Durmuş Amca ve Saliha Teyze çoban evinde Kızı ve iki torunu ile bizi ağırlıyorlar. Tabii oraya varmamız hep beraber olmadı. Yaklaşık ilk varanla son varan arasında yarım saatten fazla bir zaman vardı. En son kimin vardığını sormaya gerek olmaması lazım. Herhalde bu kişinin Turgut Eken’den başkası olması imkânsız. Önden varan arkadaşlar akşam yemeği için ev sahiplerine yardıma koyuldular ve enfes bir akşam yemeğinden sonra tabii hemen bir çay partisi dolayısıyla da sohbet. Enfes Akşam yemeği bizim geleceğimizi haber alan Durmuş amca ve Saliha teyzenin biz gelinceye kadar kestikleri keçinin eti. Onun hazırlanmasına yardımcı oluyoruz. Bilhassa Cezmi en çok çalışan oluyor ama Cezmi et yemediği için hazırladığı etlerden yiyemiyor.

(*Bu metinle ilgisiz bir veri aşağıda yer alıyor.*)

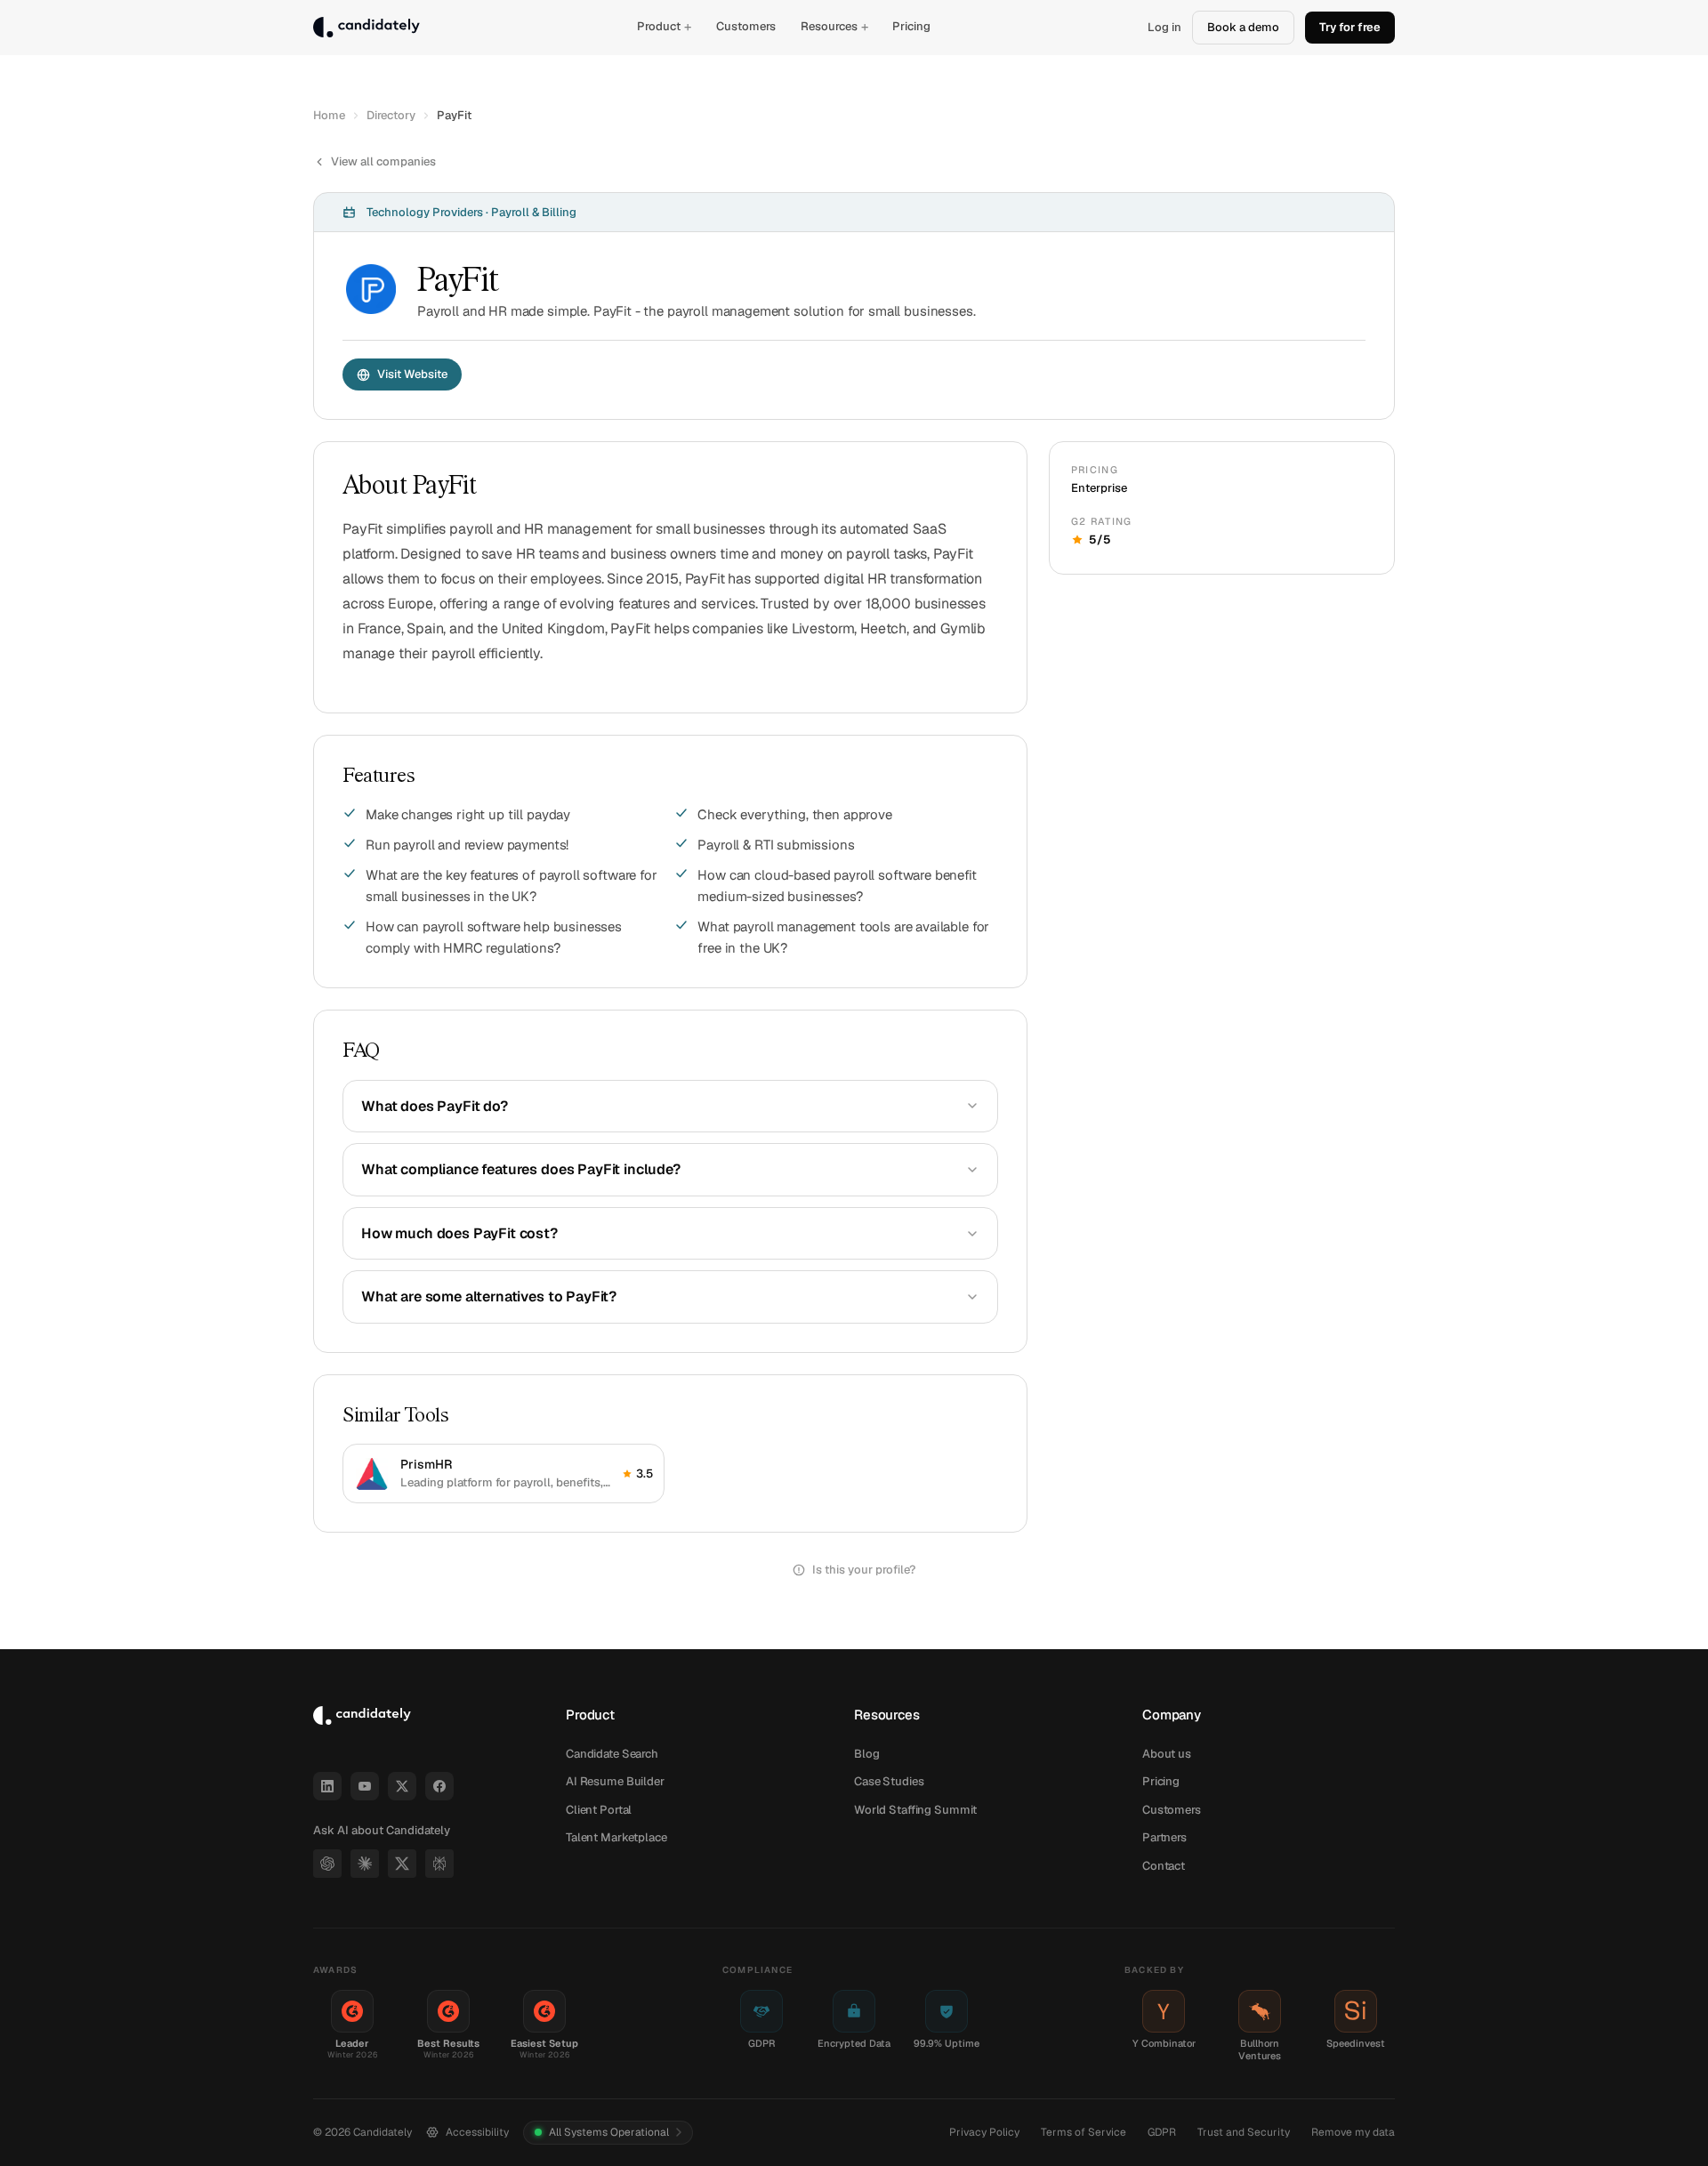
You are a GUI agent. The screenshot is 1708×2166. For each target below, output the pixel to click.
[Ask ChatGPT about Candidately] (327, 1863)
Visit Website (412, 374)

Bu arada Kumluca ovasının bir bölümünün ışıklarını da dağdan seyrediyoruz. Bu arada havada şansımızdan iyi olduğu için o yükseklikte yıldızları seyretmek ayrı bir zevk. Gece saat 22.30 civarı yatıyoruz. Sabah erken kalkacak ve yola devam edeceğiz.
Sabah saat 6:30 gibi yavaş yavaş kalkmaya başlıyoruz. Saat 7 de hepimiz ayaktayız. Ev sahiplerinin hayvansal yiyeceklerden oluşan enfes bir kahvaltı ve saat 8 civarında uzun yolculuğa başlıyoruz.

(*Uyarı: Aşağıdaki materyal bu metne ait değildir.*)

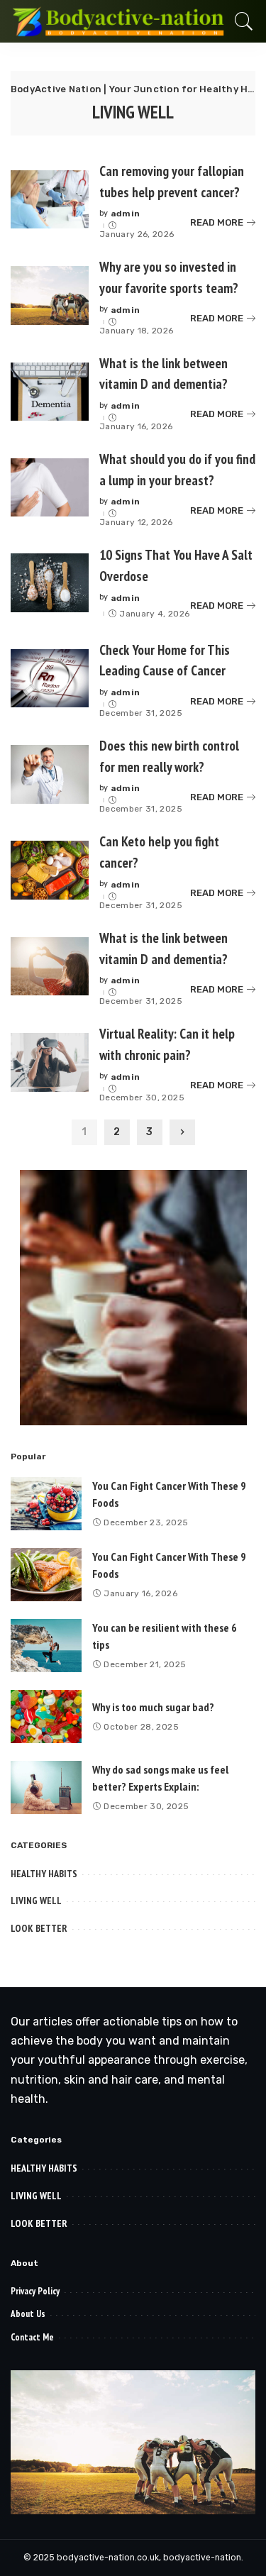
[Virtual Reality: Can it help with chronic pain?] (50, 1062)
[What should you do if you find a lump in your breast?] (50, 487)
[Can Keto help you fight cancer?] (50, 870)
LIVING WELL (36, 1900)
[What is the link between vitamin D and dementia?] (50, 392)
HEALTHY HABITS (44, 1873)
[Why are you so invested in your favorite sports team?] (50, 295)
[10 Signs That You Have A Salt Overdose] (50, 582)
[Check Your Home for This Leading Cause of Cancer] (50, 678)
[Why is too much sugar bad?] (46, 1716)
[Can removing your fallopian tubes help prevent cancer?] (50, 199)
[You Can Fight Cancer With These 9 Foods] (46, 1503)
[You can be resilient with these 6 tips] (46, 1645)
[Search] (240, 21)
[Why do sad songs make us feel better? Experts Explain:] (46, 1787)
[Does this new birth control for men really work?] (50, 774)
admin (125, 213)
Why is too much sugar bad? (153, 1707)
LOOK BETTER (39, 1928)
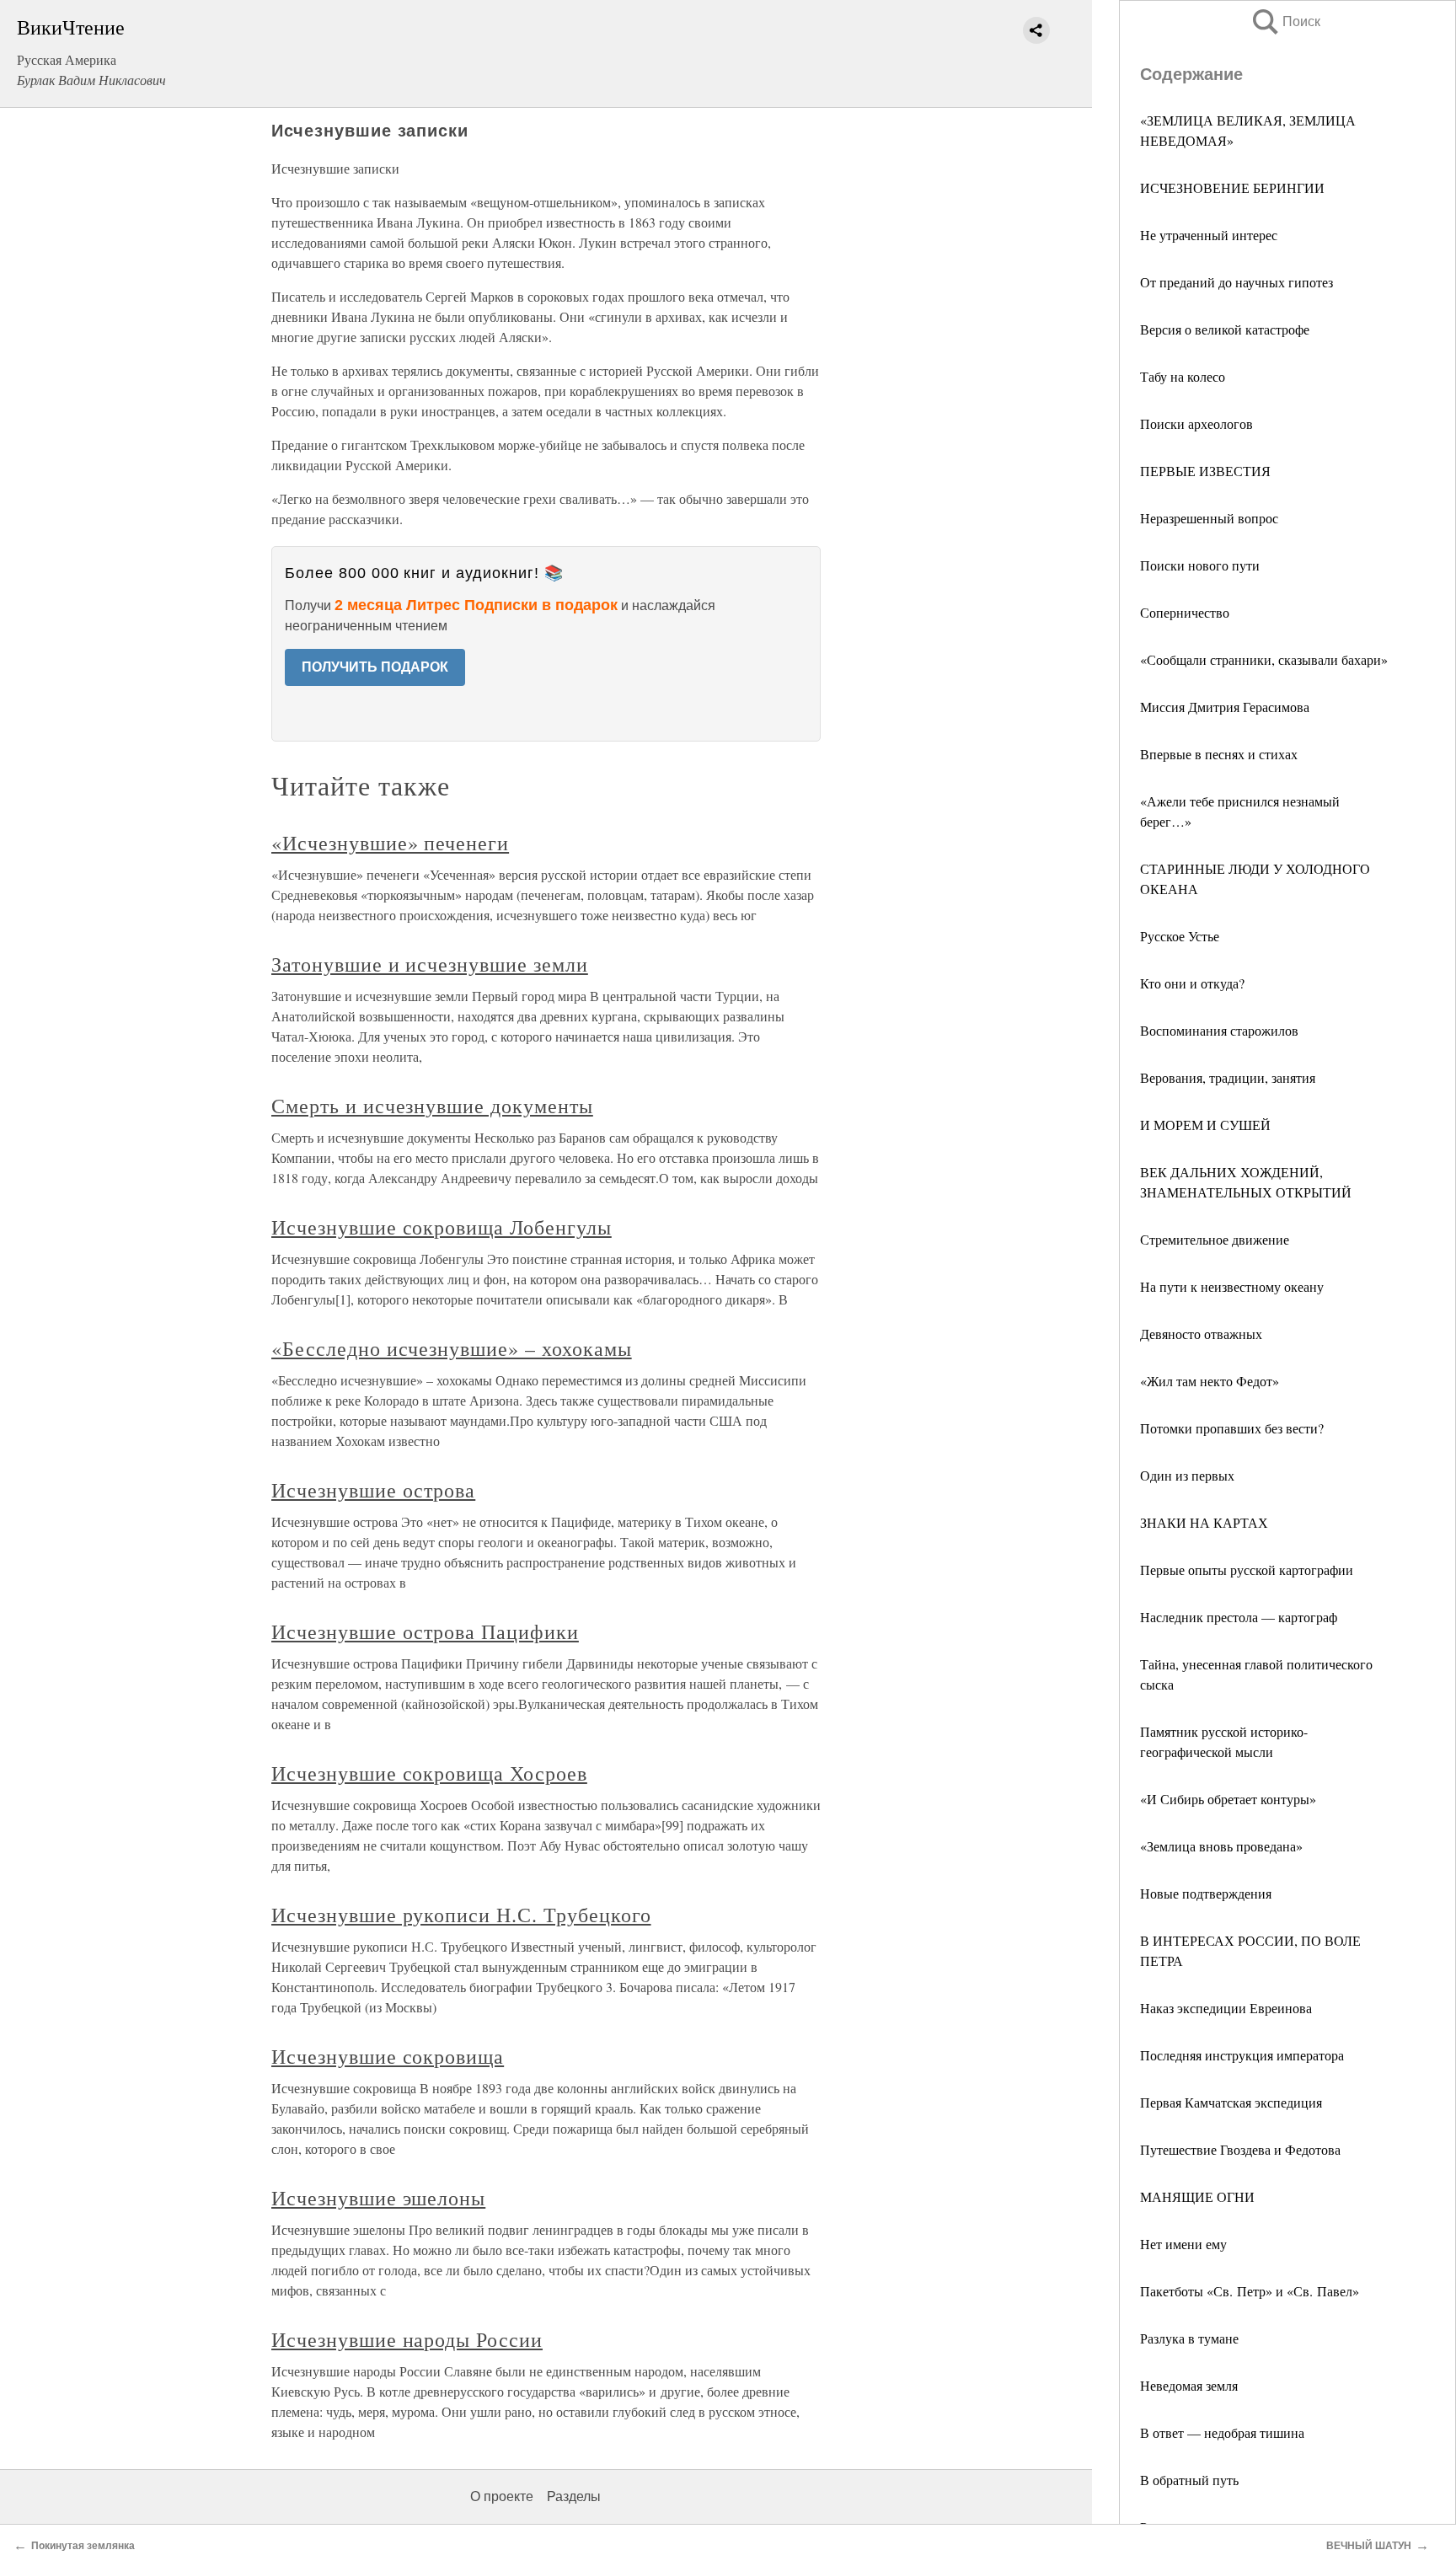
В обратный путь (1189, 2479)
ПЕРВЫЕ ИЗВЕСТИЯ (1205, 470)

On dakikalık bir yürüyüşten sonra geçen gezimizde gece konakladığımız ve çok güzel bir ev sahipliği gördüğümüz çoban evine vardık. Dursade kızımız tarafından çaylar hazırlanmış bile, o çayı içmeden yola çıkmak olmaz diyerek yola tam ısınmak üzere iken tekrar duruyor ve Dursade kızın o nefis çayından içiyoruz. Yola çıktıktan sonra yaklaşık 5-6 saat sonra suya ulaşacağız. Herkes ona göre suyunu dolduruyor ve yola koyuluyoruz. Bu ara çıktığımız yerlerin yüksekliklerini de ölçüyoruz. Akpınar yaylası 2005 metre idi yani bizim kaldığımız yerden 139 mt. daha yüksek. Önümüzdeki küçük sırtı aştıktan sonra bir çoban evinin yanından geçerken yüzleri kıpkırmızı çatlamış küçük çocukları görüyoruz. Az daha ileride tekrar dağa doğru tırmanıyoruz. Yoldan geçerken oralarda bulunan atlar ve katırlar bizlere tuhaf tuhaf bakıyorlar. Herhalde yakında bizim gibi bir varlık görmemişler.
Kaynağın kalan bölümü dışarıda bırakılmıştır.